The Personal Supercomputer is Near
The Munich-based startup PACT has demonstrated that a 56-core 16-bit rDPA running at less than 500 MHz can simultaneously host everything needed for a world TV controller, like multiple standards, all types of conversions, (de)compaction, image improvements and repair, all sizes and technologies of screens, and all kinds of communication -- including wireless: higher performance by less CPUs, by reconfigurable units instead of CPUs. By this methodology, a single-chip game console is feasible on such a coarse-grained reconfigurable platform. A highly promising vision would be a super Pentium with multiple dual-mode PUs, which could individually run in CPU mode or in rDPU mode (not using the program counter).
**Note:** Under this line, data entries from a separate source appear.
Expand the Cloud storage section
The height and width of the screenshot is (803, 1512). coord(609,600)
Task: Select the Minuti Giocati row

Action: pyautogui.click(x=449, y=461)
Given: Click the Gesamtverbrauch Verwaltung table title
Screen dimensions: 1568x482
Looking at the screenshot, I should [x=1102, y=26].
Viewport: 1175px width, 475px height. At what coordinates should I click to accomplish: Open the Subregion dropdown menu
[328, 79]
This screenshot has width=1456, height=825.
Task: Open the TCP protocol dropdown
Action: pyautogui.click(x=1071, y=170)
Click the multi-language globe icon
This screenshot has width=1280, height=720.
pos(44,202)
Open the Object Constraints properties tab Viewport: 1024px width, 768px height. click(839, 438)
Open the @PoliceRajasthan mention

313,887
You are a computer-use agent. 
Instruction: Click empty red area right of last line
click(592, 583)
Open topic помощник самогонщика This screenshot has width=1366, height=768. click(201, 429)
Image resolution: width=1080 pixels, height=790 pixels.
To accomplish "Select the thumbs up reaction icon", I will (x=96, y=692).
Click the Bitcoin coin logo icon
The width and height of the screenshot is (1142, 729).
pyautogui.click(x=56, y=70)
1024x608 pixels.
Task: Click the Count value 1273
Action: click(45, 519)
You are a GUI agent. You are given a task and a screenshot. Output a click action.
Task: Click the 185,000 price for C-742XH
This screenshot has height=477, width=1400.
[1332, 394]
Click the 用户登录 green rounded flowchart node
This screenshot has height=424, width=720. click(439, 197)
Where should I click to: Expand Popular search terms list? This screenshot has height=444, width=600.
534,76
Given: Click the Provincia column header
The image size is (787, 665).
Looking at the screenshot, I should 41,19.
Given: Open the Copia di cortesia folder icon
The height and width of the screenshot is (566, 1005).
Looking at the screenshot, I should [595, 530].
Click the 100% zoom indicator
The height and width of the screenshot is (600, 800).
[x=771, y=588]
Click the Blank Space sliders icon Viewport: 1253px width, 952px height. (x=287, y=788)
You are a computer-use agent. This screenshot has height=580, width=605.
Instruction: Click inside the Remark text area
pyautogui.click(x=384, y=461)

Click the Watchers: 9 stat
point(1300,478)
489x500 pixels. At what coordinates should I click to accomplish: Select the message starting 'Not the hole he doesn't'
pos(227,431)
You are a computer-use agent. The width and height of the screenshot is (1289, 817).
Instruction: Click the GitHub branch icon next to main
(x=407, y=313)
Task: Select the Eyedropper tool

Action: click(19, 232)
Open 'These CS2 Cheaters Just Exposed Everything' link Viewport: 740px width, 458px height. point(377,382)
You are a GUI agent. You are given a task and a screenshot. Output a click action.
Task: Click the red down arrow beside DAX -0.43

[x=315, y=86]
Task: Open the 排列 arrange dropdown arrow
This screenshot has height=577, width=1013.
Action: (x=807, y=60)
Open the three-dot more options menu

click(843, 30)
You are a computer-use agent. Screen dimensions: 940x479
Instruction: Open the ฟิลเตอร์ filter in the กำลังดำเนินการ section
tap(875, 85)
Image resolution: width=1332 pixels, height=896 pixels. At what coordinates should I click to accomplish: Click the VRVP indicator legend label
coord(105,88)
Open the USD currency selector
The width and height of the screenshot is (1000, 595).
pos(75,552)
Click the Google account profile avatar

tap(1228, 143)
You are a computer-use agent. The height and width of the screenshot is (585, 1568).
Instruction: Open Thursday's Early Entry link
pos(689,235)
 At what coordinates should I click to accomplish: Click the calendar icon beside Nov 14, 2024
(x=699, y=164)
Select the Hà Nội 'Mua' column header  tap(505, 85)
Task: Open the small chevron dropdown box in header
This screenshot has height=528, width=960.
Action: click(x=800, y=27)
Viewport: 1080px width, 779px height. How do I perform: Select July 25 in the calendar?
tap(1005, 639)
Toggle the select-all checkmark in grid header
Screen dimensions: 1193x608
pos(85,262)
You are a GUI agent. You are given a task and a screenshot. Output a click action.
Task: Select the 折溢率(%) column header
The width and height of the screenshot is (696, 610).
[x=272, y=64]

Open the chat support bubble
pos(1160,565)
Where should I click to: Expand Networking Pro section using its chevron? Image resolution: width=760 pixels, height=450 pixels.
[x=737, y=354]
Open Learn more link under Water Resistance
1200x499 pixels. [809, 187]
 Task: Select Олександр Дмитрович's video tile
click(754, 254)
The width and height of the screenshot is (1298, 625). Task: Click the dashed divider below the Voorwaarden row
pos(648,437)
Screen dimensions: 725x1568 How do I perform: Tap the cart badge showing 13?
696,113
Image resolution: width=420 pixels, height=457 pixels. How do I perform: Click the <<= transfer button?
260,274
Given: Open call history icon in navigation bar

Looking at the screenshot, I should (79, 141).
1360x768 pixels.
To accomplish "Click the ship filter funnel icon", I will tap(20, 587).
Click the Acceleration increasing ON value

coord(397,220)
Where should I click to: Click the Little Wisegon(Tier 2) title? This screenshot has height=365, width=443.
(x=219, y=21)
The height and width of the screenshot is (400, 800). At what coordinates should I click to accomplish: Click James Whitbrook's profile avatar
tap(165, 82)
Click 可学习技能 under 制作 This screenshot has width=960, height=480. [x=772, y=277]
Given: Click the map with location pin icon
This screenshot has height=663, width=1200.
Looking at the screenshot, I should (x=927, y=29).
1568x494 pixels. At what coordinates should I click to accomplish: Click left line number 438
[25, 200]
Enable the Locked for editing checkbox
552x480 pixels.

Choosing the right distributed on-chip memory and the right reconfigurable interconnect between these PUs is the key issue.
Management Deficits
Because of educational background problems, the impact of a paradigm shift can hardly be explained to managers in a one-page executive summary. A well-known historical example is the Windows methodology of OS user interfaces having been pioneered on all the Altos computers running at Xerox PARC in the late 1970s. At that time, the very rich Xerox Corp. failed in launching this as a product, so a startup called Apple Computer was needed to open this market by the Macintosh. So, it is not very likely that one of the major microprocessor vendors now going toward multi-core microprocessor chips will adopt the coarse-grained reconfigurable array methodology. Another vision, for example, would be, that Xilinx inserts a rDPA onto a new platform FPGA targeting the scientific computing market. The RAMP project having proposed to run the operating system on an FPGA sounds like "Xilinx Inside" instead of "Intel Inside."